> TO DO:
Restate, word for word and with nothing added, the lines from the one containing "The image size is (883, 453)." through the last line of the material below.

> DATA:
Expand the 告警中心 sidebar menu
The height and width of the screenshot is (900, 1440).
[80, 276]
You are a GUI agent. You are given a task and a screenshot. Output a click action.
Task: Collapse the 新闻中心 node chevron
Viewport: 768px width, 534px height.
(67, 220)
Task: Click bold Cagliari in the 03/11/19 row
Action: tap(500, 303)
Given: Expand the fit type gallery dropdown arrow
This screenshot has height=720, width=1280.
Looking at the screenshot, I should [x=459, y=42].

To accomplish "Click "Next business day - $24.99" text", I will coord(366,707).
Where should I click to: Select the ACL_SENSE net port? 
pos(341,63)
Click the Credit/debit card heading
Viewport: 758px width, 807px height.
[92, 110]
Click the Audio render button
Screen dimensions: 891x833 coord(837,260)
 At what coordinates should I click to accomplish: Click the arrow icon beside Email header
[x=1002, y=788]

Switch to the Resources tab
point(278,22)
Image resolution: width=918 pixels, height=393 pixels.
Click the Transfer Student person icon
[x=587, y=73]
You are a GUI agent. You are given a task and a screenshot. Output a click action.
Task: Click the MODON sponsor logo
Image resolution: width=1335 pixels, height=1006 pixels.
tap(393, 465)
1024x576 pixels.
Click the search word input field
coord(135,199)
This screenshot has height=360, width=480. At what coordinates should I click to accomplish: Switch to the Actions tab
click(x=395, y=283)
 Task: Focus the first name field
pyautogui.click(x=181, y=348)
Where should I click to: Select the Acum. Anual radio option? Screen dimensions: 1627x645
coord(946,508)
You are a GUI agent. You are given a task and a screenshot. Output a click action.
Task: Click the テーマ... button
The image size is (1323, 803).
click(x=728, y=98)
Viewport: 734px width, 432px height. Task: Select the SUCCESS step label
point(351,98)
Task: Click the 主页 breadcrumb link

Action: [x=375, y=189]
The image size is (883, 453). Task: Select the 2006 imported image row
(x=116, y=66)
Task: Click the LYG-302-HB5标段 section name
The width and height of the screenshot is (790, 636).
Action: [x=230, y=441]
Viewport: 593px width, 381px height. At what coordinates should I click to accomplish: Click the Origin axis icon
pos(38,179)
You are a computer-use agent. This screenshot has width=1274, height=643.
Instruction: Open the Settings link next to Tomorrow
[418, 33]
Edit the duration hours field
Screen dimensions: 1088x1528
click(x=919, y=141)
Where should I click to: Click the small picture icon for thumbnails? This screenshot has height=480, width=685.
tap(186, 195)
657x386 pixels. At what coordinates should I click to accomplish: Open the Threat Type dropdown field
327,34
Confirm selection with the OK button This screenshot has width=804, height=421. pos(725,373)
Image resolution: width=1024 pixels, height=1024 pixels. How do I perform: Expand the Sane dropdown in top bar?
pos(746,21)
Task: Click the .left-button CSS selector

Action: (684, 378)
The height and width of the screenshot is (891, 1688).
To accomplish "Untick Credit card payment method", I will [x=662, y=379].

> REPLY:
The image size is (883, 453). Task: Select the 2006 imported image row
(x=116, y=66)
Task: Click the LYG-302-HB5标段 section name
The width and height of the screenshot is (790, 636).
Action: [x=230, y=441]
Viewport: 593px width, 381px height. At what coordinates should I click to accomplish: Click the Origin axis icon
pos(38,179)
You are a computer-use agent. This screenshot has width=1274, height=643.
Instruction: Open the Settings link next to Tomorrow
[418, 33]
Edit the duration hours field
Screen dimensions: 1088x1528
click(x=919, y=141)
Where should I click to: Click the small picture icon for thumbnails? This screenshot has height=480, width=685.
tap(186, 195)
657x386 pixels. At what coordinates should I click to accomplish: Open the Threat Type dropdown field
327,34
Confirm selection with the OK button This screenshot has width=804, height=421. pos(725,373)
Image resolution: width=1024 pixels, height=1024 pixels. How do I perform: Expand the Sane dropdown in top bar?
pos(746,21)
Task: Click the .left-button CSS selector

Action: (684, 378)
The height and width of the screenshot is (891, 1688).
To accomplish "Untick Credit card payment method", I will [x=662, y=379].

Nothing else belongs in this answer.